You utilize historic information from your insurer, edifice contractors, or the London fire brigade regarding how long it will take to clean upwardly and get back in business concern later on a disaster. In the instance, nosotros estimated a three-week period.

iv.

You contact your accounts department for the corporeality of revenue you would lose (at your busiest menstruation) if yous were unable to operate for this menses of time. This is chosen single-loss expectancy (SLE). In this instance, the SLE was $1 one thousand thousand.

5.

You lot annualize your loss due to flooding. The annual loss expectancy (ALE) is the product of the SLE multiplied by the ARO—in our instance, $lm * ane/100 = $100,000.

Qualitative Analysis

Qualitative assay is portrayed as being very emotional. It should be very interview based, and you would seek to talk to all major department heads. Yous would brief them and they would probably classify a senior member of their section to work with you. Yous would then run through, either in a series of workshops or on an individual basis, the probability of each threat and rate information technology as high, medium, or low. Table iii.one is a typical tabular array resulting from such an practise.

Table 3.1. Qualitative Analysis of Threats to a Business

Threat Likelihood
Loss of business due to flooding Loftier
Loss of business organization due to burn down MEDIUM
Loss of business concern due to bomb LOW

Hence the term qualitative, since the use of terms such as High, MEDIUM, and LOW are completely subjective and determined by factors outside the control of the researcher. Y'all would then inquire them to guess at a financial impact of such an event.

How It Really Works: Strengths and Weaknesses

No ane conducts these exercises in such a banal way. A good exercise will draw the best from both types of assay:

It is very important to go a ballpark figure from DoE to prove the local propensity to flooding. But yous as a security skillful need to use your expertise to modify this information. For example, your area might non be generally at risk of flooding, but if you built your business in a flop-proof bunker xx feet below ground at the foot of a hill, y'all equally an expert could decide that the take a chance is greater than for other standard buildings in the same locale. Especially if last Th, you ruined your best shoes in a pool the size of Loch Ness getting to your auto.

The length of the outage is specific to your trade. If you lot use custom-congenital machines that take a year to build, you lot can't supplant them in three weeks.

You need to consult both the accounts team and the individual departments to become a counterbalanced scorecard value to represent loss. It is unlikely that department managers will know the truthful bookkeeping revenue of a department at a given period. They will nearly always "big it up." It is besides true that the accounts department might non exist aware of interdepartmental dependencies. For instance, the IT department might non be a revenue center, merely how many businesses these days can survive without it? Relying on accounting and reporting revenue alone is a big mistake. It certainly will not account for the following of import aspects:

Customer churn In many businesses, the loss of a few customers' revenue is non as of import as keeping the customers.

3rd-party consequential loss Will you be liable for unlimited loss?

Loss of reputation How much do you spend on telling customers that you are sinkable—that coin is now wasted?

Legal or regulatory infraction

Merely doing the ALE = SLE * ARO calculation is essential. Gamble or touch on should always be expressed as a monetary value.

This type of analysis works very well for concrete disasters only can exist very hard to apply to other areas. This is because it requires full general statistics on external threats and their likelihood but then requires you to modify them for your ain local conditions. I have heard many complaints nearly this, especially relating to analysis of hacks and virus exposures.

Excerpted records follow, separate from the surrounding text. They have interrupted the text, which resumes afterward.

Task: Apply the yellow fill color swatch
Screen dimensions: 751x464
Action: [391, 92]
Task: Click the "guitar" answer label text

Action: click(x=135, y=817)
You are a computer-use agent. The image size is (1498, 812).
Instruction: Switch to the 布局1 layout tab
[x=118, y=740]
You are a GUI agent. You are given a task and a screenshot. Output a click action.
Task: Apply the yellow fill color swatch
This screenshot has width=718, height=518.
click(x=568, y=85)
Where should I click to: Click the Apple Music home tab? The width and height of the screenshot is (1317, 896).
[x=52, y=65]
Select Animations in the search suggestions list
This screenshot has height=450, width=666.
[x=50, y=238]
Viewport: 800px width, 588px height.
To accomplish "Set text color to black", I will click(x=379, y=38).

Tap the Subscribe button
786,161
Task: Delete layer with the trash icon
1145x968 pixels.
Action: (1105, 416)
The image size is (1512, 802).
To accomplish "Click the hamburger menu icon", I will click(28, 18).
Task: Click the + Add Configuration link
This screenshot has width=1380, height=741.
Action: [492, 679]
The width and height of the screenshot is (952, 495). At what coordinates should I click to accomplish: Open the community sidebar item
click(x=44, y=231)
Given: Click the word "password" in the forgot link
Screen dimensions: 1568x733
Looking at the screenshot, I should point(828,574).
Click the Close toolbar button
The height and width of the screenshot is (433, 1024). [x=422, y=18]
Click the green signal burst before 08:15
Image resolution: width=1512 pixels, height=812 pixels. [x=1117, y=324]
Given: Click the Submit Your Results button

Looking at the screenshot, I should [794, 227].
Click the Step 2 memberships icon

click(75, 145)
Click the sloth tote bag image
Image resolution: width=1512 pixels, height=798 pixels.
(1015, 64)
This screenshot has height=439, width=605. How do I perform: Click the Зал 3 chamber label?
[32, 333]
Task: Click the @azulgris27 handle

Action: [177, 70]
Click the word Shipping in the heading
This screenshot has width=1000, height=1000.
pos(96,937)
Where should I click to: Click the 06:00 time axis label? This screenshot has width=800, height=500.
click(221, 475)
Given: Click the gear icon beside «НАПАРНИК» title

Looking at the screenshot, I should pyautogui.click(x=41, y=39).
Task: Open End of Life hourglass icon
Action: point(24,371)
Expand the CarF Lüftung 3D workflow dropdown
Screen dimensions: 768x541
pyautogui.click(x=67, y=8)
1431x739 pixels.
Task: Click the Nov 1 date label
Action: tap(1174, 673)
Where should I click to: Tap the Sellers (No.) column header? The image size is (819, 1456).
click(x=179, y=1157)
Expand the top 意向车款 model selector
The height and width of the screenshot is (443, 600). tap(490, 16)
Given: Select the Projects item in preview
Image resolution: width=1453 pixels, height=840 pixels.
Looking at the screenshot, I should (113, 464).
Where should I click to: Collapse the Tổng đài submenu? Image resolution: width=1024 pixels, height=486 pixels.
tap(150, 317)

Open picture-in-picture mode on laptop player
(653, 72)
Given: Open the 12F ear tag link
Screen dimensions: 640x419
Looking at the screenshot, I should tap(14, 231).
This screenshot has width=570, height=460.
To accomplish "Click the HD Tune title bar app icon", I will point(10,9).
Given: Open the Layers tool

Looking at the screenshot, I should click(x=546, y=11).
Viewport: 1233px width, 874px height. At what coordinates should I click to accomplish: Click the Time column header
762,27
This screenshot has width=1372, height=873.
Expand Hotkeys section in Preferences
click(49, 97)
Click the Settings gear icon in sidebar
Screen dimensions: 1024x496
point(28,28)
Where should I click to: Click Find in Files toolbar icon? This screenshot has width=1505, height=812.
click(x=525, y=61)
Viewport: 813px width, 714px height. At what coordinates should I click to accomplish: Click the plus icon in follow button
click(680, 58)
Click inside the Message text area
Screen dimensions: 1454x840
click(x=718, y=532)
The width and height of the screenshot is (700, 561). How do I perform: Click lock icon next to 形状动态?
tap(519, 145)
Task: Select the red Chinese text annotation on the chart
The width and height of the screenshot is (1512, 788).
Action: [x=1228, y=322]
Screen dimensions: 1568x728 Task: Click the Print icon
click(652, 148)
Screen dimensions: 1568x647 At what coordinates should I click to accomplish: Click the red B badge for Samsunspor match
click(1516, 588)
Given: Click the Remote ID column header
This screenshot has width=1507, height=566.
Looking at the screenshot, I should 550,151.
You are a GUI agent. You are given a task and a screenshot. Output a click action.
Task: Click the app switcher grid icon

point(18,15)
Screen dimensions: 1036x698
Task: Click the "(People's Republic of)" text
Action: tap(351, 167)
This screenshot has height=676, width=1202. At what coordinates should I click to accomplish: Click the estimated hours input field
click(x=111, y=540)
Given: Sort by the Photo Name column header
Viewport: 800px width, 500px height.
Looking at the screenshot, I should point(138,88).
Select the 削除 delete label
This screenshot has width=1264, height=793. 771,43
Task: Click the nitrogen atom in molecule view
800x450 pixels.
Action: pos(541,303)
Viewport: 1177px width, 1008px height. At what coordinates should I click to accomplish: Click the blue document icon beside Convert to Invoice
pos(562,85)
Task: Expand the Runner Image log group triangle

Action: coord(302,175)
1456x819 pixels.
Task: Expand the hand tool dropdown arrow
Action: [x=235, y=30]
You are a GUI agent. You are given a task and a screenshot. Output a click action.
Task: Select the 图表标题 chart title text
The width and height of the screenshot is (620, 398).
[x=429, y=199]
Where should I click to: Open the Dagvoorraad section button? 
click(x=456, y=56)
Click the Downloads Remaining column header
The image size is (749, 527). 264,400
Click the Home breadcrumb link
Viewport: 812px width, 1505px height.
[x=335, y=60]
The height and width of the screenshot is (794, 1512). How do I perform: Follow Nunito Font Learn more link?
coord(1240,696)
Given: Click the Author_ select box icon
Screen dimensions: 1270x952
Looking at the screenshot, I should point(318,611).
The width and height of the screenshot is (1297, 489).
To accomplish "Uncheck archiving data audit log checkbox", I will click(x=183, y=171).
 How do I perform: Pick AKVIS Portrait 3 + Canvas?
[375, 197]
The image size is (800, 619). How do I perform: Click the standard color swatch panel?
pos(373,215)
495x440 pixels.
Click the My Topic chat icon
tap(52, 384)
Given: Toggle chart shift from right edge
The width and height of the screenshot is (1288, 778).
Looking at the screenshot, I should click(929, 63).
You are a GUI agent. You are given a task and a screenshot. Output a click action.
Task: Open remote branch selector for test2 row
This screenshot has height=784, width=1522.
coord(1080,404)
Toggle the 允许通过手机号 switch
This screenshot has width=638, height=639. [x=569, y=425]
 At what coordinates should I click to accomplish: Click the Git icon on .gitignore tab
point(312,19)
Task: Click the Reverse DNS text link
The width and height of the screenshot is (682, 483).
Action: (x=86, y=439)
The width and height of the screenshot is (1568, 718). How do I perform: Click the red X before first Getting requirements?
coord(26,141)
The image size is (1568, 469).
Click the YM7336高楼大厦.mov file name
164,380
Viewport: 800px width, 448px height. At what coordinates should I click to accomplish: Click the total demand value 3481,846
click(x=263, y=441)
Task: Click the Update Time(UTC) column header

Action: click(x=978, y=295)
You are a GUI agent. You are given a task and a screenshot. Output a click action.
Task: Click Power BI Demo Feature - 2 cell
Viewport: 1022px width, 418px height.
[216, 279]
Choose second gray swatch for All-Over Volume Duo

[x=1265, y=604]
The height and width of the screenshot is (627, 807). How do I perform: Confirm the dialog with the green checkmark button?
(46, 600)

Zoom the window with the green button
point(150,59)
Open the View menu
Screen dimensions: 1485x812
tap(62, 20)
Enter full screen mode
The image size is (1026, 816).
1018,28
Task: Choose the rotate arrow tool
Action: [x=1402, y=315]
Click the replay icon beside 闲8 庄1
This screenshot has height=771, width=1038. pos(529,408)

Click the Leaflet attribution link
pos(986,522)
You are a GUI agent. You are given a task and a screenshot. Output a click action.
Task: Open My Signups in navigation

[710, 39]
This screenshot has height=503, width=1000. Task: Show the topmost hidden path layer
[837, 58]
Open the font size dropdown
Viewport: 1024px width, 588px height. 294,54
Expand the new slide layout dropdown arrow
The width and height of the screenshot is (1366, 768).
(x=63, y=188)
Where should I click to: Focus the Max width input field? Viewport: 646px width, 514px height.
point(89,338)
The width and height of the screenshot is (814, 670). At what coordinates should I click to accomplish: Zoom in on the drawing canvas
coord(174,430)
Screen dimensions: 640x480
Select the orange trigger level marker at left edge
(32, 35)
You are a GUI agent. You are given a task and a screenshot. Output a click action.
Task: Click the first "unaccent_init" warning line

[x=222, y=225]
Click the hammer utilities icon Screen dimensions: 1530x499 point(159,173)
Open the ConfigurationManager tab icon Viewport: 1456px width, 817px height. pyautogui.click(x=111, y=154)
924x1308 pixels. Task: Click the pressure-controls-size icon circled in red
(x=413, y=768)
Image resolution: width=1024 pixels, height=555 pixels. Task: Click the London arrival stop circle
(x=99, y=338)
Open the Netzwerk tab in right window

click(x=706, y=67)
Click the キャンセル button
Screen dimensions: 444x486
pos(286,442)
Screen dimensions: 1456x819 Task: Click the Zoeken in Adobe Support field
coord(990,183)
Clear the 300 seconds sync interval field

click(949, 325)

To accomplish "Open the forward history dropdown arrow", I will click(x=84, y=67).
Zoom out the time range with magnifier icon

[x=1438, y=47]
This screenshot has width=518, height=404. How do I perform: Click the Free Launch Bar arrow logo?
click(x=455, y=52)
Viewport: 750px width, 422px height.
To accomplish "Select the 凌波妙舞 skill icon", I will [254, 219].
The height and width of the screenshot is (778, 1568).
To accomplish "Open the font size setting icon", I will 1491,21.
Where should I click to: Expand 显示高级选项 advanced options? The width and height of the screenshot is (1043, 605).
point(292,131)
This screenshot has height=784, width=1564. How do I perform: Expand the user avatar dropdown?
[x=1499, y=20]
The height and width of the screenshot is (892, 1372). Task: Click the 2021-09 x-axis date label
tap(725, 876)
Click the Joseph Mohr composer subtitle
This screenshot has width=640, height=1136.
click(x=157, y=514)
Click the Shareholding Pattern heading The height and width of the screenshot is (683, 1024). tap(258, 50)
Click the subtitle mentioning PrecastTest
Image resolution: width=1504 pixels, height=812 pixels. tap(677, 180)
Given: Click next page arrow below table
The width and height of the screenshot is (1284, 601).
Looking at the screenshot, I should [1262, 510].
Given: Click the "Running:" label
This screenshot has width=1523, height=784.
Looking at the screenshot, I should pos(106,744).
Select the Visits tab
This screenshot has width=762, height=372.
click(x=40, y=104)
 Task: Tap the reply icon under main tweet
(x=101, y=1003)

I recommend you accept a wait at FIRST'southward (www.first.org) Common Vulnerability Scoring Organisation (CVSS). This organisation takes into business relationship global factors about a threat, such as how a vulnerability compromises an operating arrangement and how that vulnerability affects the archetype CIA principles; these are provided by a manufacturer or a CERT. It so allows each individual site to consider the placement of the potential vulnerable arrangement and the importance of that calculator to the organization. Information technology's a nice technique that combines technical and local factors.

In exercise, to practice this kind of chore correct for an enterprisewide threat will involve external statistical references and facts modified past local subjective threat modifiers. Take a look at Start'south CVSS. This takes global facts, such equally how a vulnerability compromises an operating organization, accounts for archetype CIA principles, and and so allows each site to consider the placement and importance of that computer to the organization. It's both quantitative and qualitative.

So What Now?

You now know which risks affect you the most. This is your risk contour. At present you have to prioritize the risks based on the potential loss and deal with them in turn (run into Table 3.2).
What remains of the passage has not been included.